Antibody epitope repertoire analysis enables rapid antigen discovery and multiplex serology

• Published in: Scientific reports Vol. 10; no. 1; p. 5294
• Main Authors: Kamath, Kathy, Reifert, Jack, Johnston, Timothy, Gable, Cameron, Pantazes, Robert J., Rivera, Hilda N., McAuliffe, Isabel, Handali, Sukwan, Daugherty, Patrick S.
• Format: Journal Article
• Language: English
• Published: London Nature Publishing Group UK 24.03.2020; Nature Publishing Group
• Subjects: 631/250/2152; 631/250/2152/2153; 631/250/2499; 631/61; 631/61/24; Adult; Antibodies, Protozoan - blood; Antibodies, Protozoan - immunology; Antigens; Antigens, Protozoan - immunology; Chagas disease; Chagas Disease - blood; Chagas Disease - diagnosis; Chagas Disease - immunology; Chagas Disease - parasitology; Epitopes; Epitopes - immunology; Female; Humanities and Social Sciences; Humans; Leishmania; Male; multidisciplinary; Next-generation sequencing; Parasites; Pathogens; Peptide Library; Peptides; Protozoa; Science; Science (multidisciplinary); Serology; Trypanosoma cruzi - immunology; Vector-borne diseases
• ISSN: 2045-2322; 2045-2322
• DOI: 10.1038/s41598-020-62256-9

The detection of pathogen-specific antibodies remains a cornerstone of clinical diagnostics.

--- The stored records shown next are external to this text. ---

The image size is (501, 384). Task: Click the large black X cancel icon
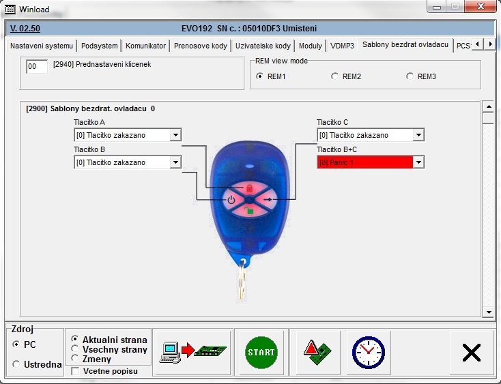point(471,352)
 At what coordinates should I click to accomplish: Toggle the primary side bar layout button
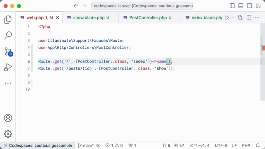click(x=232, y=6)
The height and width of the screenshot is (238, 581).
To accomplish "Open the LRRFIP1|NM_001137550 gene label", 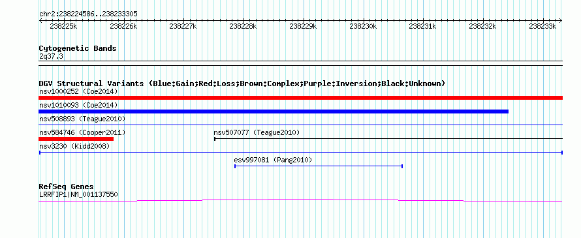I will (78, 194).
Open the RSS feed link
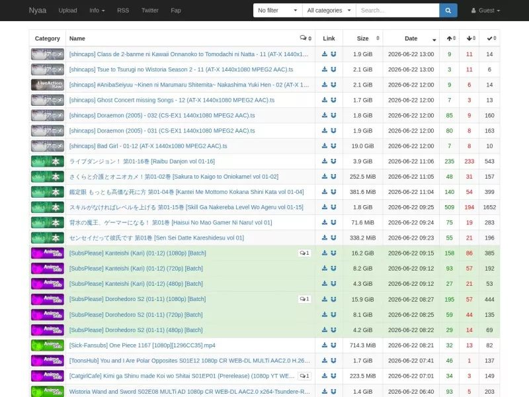This screenshot has width=529, height=397. (123, 11)
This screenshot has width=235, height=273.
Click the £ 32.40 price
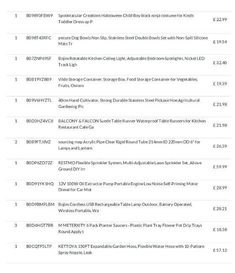point(220,63)
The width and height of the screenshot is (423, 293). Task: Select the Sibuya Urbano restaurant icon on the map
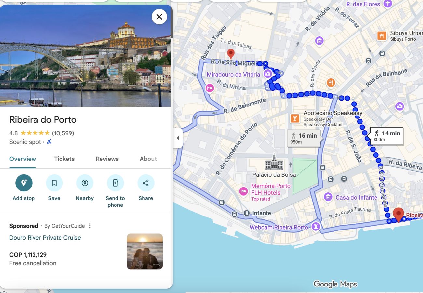(381, 36)
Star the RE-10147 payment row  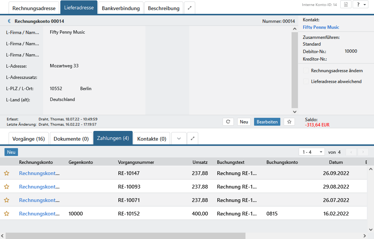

Yet, many test exhibit undesirable performance or are completely lacking. Given this, we developed serum epitope repertoire analysis (SERA), a method to rapidly discover conserved, pathogen-specific antigens and their epitopes, and applied it to develop an assay for Chagas disease caused by the protozoan parasite Trypanosoma cruzi . Antibody binding peptide motifs were identified from 28 Chagas repertoires using a bacterial display random 12-mer peptide library and next-generation sequencing (NGS). Thirty-three motifs were selected and mapped to candidate Chagas antigens. In a blinded validation set (n = 72), 30/30 Chagas were positive, 30/30 non-Chagas were negative, and 1/12 Leishmania sp . was positive. After unblinding, a Leishmania cross-reactive epitope was identified and removed from the panel. The Chagas assay exhibited 100% sensitivity (30/30) and specificity (90/90) in a second blinded validation set including individuals with other parasitic infections. Amongst additional epitope repertoires with unknown Chagas serostatus, assay specificity was 99.8% (998/1000). Thus, the Chagas assay achieved a combined sensitivity and specificity equivalent or superior to diagnostic algorithms that rely on three separate tests to achieve high specificity. NGS-based serology via SERA provides an effective approach to discover antigenic epitopes and develop high performance multiplex serological assays.